# Easy way to put rubber stoppers on a martingale??



## JCWHITE (28 March 2008)

Any bright ideas for getting those little black rubbers that stop the martingale moving around, actually over the leather in the first place?
Have just broken the one that I was trying to fit, will have to resort to using an elastic band until I can get another one!!


----------



## Morrigan_Lady (28 March 2008)

You either need two people (push and pull!!) Or some Vas!


----------



## Kal (28 March 2008)

Try using a couple of hoof picks and put the rubber stopper into hot water, hopefully it will strech a bit.


----------



## CastleMouse (28 March 2008)

Put the rubber stopper for a few minutes in some hot water, it'll make it much more flexible


----------



## JCWHITE (28 March 2008)

You are all so quick with your sensible answers, thank you and keep them coming!!


----------



## Colleen_Miss_Tom (28 March 2008)

Failing all of the above , Get someone stronger


----------



## KatB (28 March 2008)

Get 2 people and 2 pieces of baler twine. Put twine through rubber thing, both pull with one hand and guide martingale with other hand. Works everytime


----------



## JessPickle (28 March 2008)

[ QUOTE ]
Get 2 people and 2 pieces of baler twine. Put twine through rubber thing, both pull with one hand and guide martingale with other hand. Works everytime 
	
	
		
		
	


	





[/ QUOTE ]

I second that managed to get rubber bit rings on a 3 ring dutch gag with this method


----------



## Rambo (28 March 2008)

For the bit biscuits I use the following method (it should work for martingale stops too...)...

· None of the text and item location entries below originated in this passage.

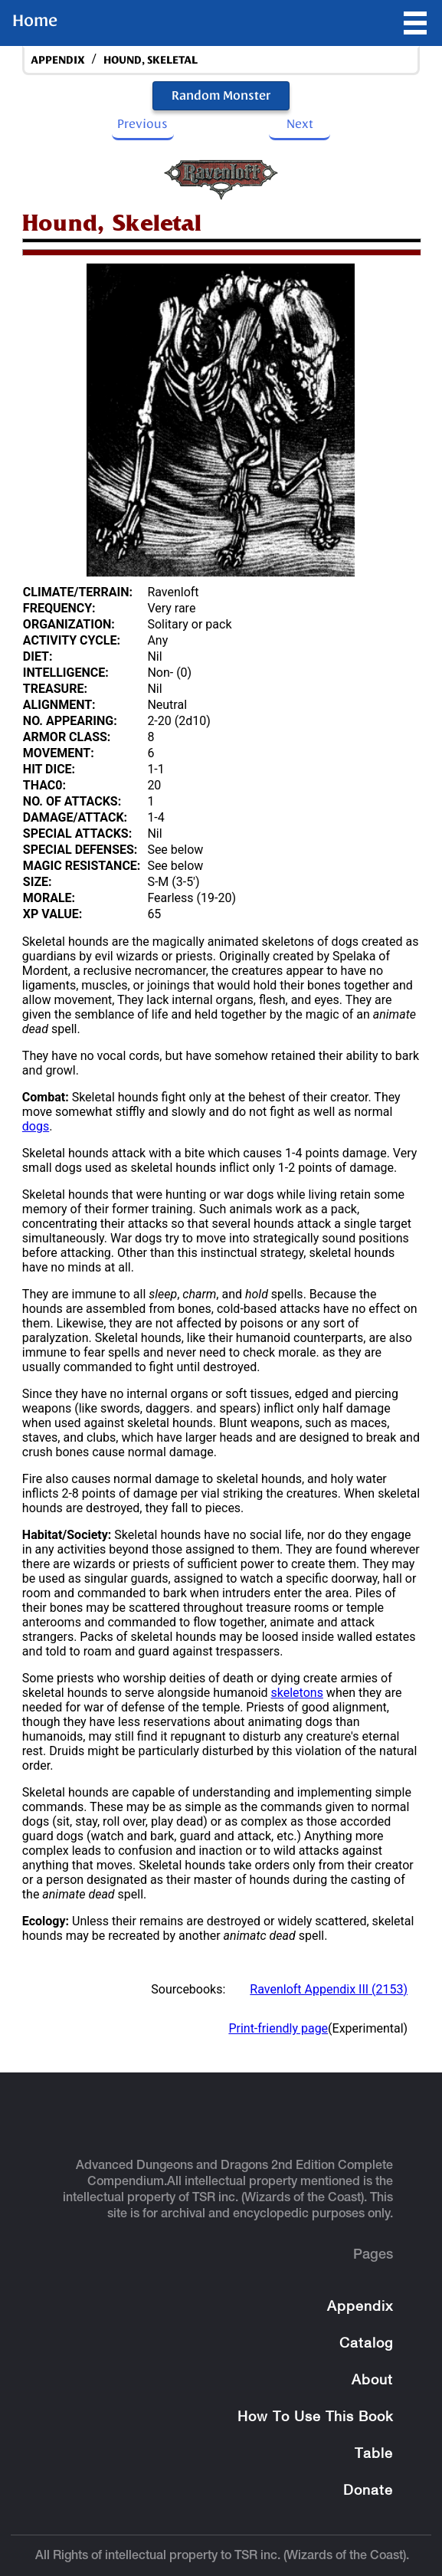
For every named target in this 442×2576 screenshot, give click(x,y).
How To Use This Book (315, 2417)
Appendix (360, 2307)
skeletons (297, 1692)
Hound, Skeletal (150, 60)
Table (374, 2454)
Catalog (366, 2344)
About (372, 2380)
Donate (368, 2491)
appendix (58, 60)
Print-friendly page (278, 2028)
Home (34, 20)
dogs (35, 1126)
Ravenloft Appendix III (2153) (329, 1989)
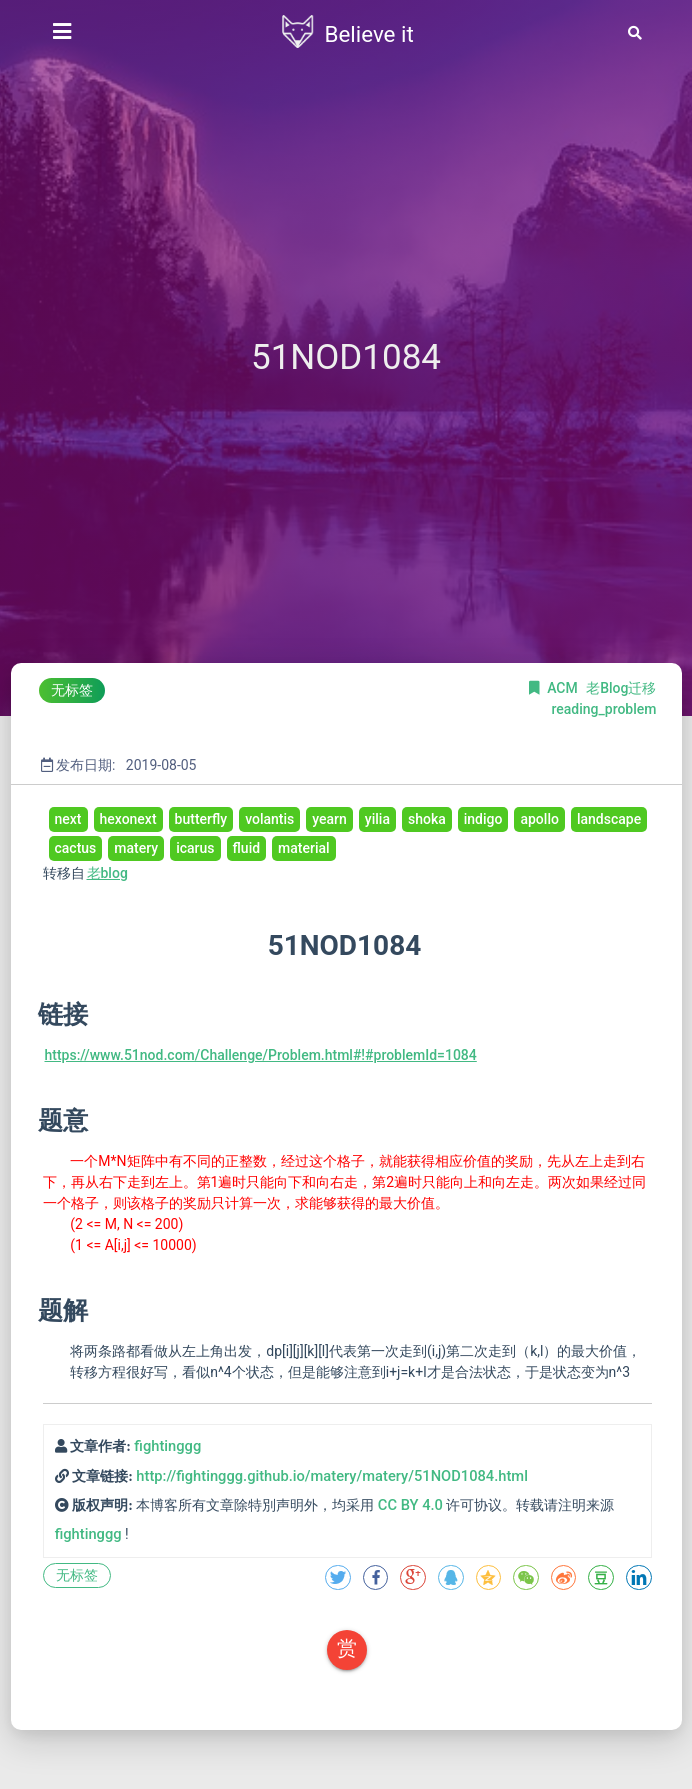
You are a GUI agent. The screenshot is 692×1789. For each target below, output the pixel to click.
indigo (483, 819)
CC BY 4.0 (410, 1505)
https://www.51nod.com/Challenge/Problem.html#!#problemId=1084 (261, 1055)
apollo (539, 819)
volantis (269, 819)
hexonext (128, 819)
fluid (247, 848)
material (304, 848)
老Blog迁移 (621, 688)
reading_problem (603, 709)
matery (136, 848)
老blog (107, 873)
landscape (609, 819)
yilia (377, 819)
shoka (427, 819)
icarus (195, 848)
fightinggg (167, 1446)
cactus (76, 848)
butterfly (201, 819)
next (68, 819)
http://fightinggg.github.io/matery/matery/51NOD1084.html (332, 1476)
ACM (564, 688)
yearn (329, 819)
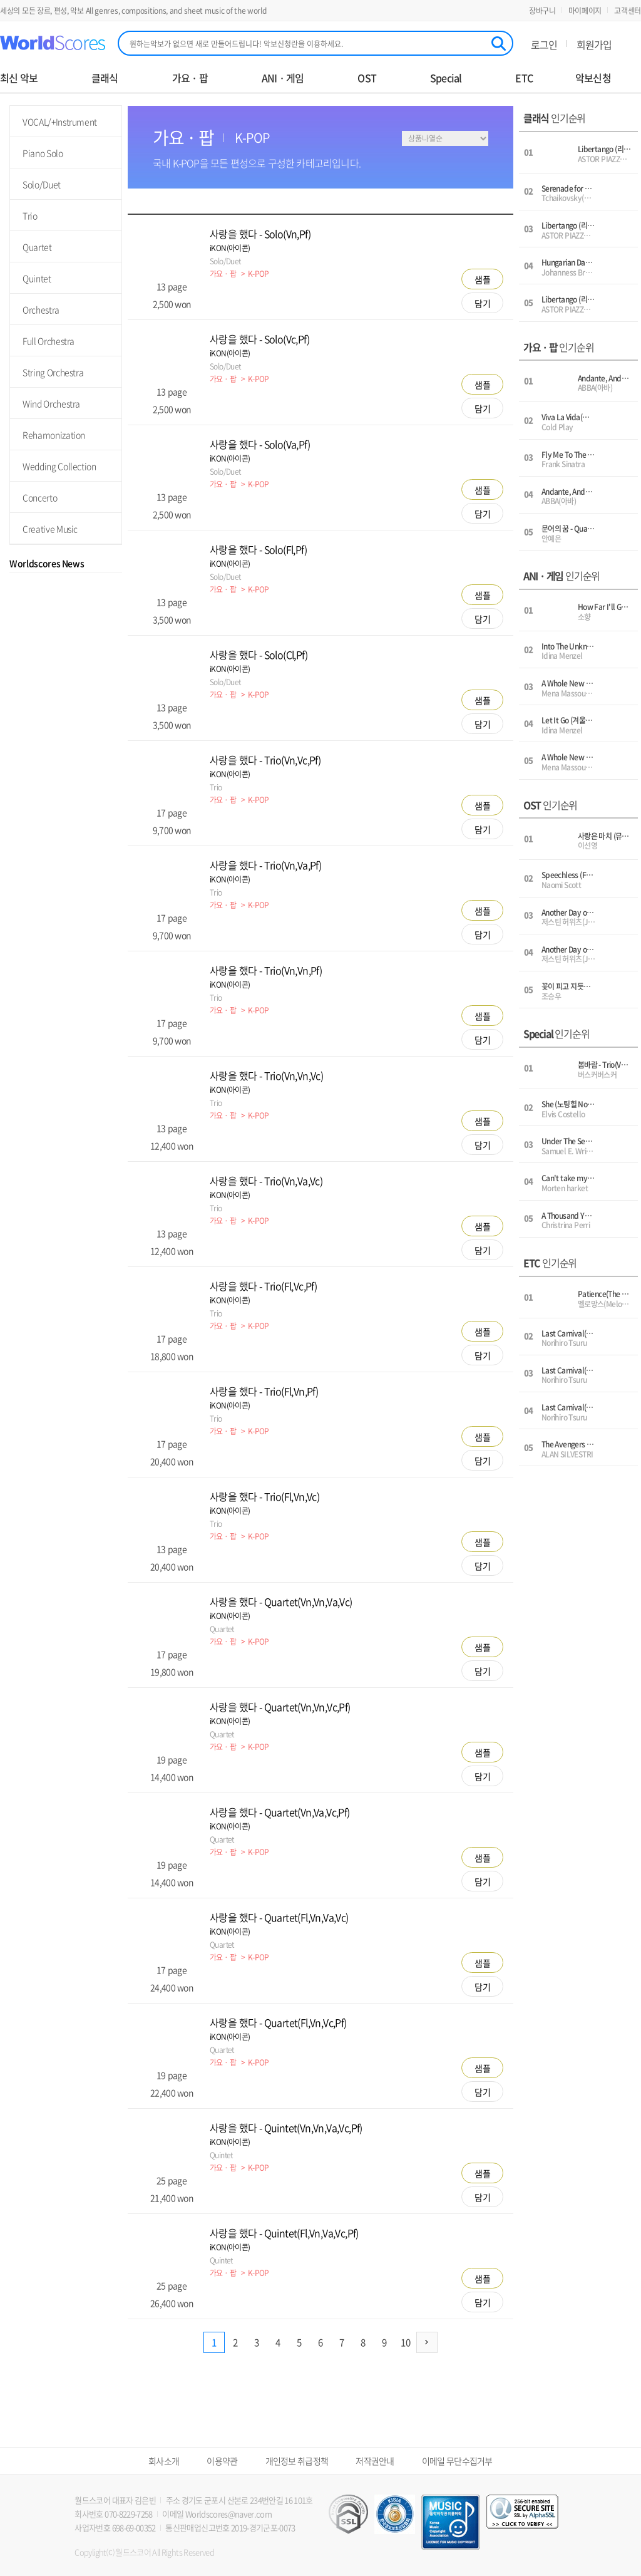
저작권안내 (375, 2460)
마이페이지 (585, 10)
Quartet (37, 247)
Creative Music (50, 528)
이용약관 (222, 2460)
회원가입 (594, 44)
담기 (482, 303)
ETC (524, 78)
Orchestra (41, 309)
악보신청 (593, 78)
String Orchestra (53, 372)
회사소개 (163, 2460)
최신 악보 (19, 78)
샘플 (482, 279)
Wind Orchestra (51, 403)
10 (406, 2342)
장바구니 (542, 10)
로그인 (544, 44)
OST (366, 78)
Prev (14, 635)
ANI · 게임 (283, 78)
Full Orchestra (48, 340)
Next (117, 635)
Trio (30, 215)
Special (445, 78)
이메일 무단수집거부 (457, 2460)
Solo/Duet (42, 184)
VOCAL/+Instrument (60, 121)
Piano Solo (43, 153)
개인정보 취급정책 (297, 2460)
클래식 (104, 78)
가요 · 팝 (190, 78)
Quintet (37, 278)
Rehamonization (54, 434)
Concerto (40, 497)
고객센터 (627, 10)
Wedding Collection (59, 466)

Create two loops using bailer twine. Place one through the martingale stop and then loop over a fence post. Place the other through the martingale stop too and lean back on it using the fence post to pull against. Then simply drop the bit/reins through the expanded hole in the stop


----------



## Gorgeous George (28 March 2008)

ditto the hot water and baling twine method!


----------



## JCWHITE (28 March 2008)

Wow, not heard of the baling twine method.Lets hope that French bailer twine, which is a lot thinner than UK, is up to the test. Again,many thanks for your ideas. Maybe theres an idea in there somewhere for you creative ones!


----------



## Ziggy_ (28 March 2008)

or do what i did, order 5 martingale stops off the internet and wrestle till your hearts content, knowing that there's always another one if it breaks.............
worked for me!


----------



## groovejet (29 March 2008)

i third the baler twine method!  if you are attempting it alone, just tie the other baler twin to a fence, then stretch the stopper over the martingale. Took me ages to figure it out!


----------